■ WHAT YOU SHOULD DO
Copy every line that holds the string "after" from the data below.

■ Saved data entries
_____

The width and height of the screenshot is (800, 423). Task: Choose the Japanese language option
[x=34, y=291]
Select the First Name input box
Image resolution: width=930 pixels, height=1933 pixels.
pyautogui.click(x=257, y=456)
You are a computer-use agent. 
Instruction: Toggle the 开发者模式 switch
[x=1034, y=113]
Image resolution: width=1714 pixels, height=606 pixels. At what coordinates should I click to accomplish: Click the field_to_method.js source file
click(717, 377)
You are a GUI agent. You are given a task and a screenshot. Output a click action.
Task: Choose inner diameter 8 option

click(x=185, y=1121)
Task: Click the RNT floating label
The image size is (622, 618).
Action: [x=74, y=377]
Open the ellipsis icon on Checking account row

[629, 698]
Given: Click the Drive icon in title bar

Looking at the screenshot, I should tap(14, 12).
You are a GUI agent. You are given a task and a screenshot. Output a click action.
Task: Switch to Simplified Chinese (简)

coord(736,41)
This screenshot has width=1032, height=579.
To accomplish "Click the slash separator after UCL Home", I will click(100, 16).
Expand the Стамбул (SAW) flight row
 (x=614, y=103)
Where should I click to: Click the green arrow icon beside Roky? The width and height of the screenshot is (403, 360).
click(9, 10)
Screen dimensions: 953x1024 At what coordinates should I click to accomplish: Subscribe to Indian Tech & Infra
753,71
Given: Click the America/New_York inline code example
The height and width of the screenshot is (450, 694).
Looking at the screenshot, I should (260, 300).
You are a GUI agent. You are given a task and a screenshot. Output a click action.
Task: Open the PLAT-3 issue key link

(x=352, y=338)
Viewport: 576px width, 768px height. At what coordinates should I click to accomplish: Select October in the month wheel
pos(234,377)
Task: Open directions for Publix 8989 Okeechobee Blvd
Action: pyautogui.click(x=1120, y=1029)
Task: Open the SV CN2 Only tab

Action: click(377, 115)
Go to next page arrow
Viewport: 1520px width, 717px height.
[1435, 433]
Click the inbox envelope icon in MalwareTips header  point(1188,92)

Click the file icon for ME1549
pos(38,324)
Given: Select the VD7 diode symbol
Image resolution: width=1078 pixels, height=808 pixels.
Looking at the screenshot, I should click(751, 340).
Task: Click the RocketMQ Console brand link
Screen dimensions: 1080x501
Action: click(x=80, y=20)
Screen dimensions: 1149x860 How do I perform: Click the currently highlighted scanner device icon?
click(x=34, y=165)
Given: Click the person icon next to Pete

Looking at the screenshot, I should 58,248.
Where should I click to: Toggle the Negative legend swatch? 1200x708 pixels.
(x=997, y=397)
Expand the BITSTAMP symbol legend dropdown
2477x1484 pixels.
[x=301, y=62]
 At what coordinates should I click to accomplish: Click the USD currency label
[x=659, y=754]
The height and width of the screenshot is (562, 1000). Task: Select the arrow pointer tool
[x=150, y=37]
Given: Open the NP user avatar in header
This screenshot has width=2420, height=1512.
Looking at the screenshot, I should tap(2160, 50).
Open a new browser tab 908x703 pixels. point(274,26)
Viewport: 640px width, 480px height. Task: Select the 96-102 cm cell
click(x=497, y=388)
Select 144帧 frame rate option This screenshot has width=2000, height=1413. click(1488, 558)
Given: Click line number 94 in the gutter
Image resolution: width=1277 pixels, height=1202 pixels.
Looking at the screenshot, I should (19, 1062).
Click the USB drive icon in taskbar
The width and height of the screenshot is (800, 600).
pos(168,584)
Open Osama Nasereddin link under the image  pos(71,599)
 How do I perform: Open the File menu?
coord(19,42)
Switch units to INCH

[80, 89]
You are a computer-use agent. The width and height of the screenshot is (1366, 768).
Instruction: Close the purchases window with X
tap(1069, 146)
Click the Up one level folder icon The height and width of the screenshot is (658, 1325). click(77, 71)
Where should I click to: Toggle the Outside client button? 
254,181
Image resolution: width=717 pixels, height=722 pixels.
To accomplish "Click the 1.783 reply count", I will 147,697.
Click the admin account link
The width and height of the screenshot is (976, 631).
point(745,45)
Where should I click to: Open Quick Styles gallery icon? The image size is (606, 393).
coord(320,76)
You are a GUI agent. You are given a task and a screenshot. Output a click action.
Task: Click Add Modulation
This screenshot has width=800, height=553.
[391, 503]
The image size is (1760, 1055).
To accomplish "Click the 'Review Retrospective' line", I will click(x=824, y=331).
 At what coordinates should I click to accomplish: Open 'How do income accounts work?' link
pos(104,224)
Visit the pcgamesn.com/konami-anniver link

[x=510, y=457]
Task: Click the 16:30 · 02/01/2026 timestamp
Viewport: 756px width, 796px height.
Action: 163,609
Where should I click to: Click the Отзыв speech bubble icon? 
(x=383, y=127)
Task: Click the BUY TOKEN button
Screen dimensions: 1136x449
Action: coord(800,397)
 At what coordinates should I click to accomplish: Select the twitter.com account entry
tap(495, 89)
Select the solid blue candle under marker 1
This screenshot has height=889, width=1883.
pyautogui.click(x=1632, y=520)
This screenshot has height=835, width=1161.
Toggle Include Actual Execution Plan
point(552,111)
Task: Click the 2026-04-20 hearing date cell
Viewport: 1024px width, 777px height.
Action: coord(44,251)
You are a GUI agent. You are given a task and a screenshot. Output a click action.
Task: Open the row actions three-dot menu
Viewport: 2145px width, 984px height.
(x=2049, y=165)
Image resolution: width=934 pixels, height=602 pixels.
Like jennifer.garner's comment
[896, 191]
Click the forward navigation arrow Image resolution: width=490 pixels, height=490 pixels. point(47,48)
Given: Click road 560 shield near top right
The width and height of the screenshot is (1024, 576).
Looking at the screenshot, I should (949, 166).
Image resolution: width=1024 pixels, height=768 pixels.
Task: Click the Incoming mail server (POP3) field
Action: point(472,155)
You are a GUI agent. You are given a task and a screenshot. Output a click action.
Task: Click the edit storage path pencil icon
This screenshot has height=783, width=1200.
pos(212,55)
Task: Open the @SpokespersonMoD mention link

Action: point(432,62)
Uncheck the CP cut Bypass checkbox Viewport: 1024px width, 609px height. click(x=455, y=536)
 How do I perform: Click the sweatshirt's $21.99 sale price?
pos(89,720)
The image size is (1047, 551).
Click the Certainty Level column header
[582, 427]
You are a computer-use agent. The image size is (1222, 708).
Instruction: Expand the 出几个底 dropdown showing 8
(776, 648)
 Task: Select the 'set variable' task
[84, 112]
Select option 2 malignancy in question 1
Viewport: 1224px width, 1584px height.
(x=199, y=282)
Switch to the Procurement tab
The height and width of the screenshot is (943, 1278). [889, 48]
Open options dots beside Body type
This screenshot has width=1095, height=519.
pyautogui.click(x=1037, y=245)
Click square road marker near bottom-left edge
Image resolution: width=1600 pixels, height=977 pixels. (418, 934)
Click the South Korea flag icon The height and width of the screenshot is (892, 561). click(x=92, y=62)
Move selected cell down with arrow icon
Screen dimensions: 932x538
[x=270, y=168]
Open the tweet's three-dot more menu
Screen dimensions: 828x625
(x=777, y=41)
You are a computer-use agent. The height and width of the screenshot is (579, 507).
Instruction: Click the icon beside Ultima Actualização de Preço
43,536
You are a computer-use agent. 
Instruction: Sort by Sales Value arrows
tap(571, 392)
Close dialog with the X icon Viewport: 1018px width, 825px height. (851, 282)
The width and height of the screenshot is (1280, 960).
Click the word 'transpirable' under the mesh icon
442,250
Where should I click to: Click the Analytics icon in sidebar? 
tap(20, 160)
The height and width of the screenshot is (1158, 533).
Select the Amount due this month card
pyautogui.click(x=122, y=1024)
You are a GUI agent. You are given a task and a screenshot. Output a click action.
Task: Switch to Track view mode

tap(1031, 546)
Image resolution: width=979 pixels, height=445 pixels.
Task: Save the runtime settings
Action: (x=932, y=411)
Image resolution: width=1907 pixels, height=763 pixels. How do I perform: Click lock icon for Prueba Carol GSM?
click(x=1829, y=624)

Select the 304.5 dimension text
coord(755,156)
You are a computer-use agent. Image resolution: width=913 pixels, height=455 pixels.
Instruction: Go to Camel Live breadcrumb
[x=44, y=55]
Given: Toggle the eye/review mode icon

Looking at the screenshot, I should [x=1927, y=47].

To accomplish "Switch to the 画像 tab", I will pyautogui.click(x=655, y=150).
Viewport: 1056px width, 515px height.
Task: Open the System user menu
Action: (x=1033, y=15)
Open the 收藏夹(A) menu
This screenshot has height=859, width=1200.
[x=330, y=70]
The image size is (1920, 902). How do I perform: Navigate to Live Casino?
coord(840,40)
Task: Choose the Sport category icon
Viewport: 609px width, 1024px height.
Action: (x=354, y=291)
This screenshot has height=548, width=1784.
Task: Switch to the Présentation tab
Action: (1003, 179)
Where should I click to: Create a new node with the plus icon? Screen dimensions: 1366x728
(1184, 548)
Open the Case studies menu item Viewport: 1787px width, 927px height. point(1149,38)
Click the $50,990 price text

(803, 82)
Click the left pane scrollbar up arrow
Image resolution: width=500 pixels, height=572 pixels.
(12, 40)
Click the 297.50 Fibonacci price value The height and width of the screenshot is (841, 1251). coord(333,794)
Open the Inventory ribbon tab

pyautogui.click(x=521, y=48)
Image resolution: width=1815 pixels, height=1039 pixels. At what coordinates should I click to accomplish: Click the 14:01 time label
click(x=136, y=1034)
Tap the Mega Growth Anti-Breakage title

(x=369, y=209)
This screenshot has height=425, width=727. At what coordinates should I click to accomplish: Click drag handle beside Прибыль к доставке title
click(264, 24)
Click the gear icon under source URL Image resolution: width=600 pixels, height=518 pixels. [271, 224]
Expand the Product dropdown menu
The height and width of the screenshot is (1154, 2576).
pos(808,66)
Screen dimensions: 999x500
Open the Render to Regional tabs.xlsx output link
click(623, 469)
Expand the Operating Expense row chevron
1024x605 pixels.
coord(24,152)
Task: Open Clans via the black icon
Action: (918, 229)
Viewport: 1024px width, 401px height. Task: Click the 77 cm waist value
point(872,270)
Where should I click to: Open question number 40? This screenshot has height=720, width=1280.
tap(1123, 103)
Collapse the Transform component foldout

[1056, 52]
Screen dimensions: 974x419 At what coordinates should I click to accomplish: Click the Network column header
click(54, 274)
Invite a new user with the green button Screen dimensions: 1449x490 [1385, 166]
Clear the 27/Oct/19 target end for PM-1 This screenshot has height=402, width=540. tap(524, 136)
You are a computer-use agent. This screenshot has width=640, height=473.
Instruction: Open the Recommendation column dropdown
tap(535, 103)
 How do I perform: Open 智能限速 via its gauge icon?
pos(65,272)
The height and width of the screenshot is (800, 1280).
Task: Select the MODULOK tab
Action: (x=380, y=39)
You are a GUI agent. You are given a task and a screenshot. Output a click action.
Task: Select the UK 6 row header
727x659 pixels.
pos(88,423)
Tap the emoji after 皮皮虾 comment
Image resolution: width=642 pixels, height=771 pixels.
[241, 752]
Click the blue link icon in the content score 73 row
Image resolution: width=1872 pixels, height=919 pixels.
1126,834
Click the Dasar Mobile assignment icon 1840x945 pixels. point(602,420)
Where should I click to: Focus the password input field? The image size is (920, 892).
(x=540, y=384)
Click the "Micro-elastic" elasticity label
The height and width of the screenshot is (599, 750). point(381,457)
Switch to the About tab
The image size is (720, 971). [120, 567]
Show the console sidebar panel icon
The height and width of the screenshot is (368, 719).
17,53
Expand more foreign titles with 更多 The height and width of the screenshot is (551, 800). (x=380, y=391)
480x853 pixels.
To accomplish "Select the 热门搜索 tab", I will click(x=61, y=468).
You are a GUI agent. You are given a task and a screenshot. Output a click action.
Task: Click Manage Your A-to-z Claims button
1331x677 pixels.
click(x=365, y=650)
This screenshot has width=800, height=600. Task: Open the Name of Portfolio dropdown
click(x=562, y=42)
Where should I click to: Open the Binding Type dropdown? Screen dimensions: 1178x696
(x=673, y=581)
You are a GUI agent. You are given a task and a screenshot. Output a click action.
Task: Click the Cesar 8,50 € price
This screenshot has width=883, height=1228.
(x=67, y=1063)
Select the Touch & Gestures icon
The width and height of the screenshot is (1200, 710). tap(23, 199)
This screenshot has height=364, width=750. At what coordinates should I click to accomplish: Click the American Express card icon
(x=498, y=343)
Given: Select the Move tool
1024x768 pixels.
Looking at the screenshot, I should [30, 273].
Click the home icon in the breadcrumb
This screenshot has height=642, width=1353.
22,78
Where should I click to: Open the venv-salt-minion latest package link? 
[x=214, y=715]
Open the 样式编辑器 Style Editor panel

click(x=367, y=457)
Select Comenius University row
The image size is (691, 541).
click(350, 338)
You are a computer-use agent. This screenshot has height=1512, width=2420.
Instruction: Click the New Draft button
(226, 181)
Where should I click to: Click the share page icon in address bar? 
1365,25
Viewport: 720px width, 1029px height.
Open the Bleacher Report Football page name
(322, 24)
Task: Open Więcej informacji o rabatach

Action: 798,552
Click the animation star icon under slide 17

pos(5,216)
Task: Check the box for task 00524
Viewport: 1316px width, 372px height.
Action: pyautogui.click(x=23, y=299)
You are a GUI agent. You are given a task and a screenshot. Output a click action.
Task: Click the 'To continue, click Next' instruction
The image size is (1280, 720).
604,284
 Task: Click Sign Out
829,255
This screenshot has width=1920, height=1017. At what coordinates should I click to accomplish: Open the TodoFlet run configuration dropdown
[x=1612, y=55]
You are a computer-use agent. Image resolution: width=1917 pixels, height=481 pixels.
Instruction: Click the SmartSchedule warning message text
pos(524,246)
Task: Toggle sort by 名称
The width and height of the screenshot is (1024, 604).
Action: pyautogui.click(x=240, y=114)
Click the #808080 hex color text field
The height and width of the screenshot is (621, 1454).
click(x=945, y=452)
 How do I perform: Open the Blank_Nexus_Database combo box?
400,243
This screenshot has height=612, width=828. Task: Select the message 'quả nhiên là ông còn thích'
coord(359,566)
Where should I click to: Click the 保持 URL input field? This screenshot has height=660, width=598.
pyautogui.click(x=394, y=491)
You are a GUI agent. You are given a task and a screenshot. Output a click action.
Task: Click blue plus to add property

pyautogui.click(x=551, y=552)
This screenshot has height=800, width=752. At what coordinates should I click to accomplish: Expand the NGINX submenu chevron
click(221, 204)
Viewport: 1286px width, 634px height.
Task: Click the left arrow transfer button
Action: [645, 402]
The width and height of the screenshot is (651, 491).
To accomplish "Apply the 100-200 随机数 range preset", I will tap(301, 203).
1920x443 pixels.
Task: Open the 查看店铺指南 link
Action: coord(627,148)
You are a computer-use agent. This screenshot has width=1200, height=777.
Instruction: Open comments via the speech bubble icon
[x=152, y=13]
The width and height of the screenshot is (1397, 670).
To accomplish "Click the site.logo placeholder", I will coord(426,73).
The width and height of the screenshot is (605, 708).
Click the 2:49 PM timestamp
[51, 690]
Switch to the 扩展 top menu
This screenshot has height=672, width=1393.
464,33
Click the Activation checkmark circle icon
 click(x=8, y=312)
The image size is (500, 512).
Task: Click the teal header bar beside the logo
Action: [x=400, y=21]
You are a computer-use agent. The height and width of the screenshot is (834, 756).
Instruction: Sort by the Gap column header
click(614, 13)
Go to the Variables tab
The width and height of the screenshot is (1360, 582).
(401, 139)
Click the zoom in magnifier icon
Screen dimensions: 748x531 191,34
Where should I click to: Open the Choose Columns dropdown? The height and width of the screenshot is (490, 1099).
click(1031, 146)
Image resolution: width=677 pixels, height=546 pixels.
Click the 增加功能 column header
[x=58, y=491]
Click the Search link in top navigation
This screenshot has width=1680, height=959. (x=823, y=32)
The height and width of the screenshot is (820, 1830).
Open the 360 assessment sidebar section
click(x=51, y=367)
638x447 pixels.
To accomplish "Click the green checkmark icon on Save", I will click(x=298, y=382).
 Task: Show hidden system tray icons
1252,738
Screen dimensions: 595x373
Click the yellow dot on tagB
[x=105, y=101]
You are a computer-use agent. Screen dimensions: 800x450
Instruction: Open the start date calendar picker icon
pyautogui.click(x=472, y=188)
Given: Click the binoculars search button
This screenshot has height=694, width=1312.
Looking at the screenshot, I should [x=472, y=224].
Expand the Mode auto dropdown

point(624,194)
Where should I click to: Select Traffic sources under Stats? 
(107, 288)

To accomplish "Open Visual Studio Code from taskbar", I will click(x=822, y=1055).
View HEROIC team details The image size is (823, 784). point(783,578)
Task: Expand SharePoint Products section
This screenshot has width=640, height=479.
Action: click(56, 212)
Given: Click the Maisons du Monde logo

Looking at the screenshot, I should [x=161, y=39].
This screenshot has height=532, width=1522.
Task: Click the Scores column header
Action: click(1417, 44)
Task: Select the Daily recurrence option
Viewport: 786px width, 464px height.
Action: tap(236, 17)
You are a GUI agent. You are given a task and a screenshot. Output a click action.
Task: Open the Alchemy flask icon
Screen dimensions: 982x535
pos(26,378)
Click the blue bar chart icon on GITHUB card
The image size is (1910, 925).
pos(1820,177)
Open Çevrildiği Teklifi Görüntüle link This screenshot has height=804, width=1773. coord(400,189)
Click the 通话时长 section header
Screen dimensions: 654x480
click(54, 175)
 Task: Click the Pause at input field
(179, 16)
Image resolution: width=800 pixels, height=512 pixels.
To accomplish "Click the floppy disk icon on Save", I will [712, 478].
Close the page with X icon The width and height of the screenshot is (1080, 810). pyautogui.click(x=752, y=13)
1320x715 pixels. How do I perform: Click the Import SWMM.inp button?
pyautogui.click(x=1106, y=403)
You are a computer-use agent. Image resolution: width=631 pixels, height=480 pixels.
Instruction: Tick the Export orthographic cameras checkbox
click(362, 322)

_____

■ TASK ANSWER
To accomplish "Click the slash separator after UCL Home", I will click(100, 16).
Tap the emoji after 皮皮虾 comment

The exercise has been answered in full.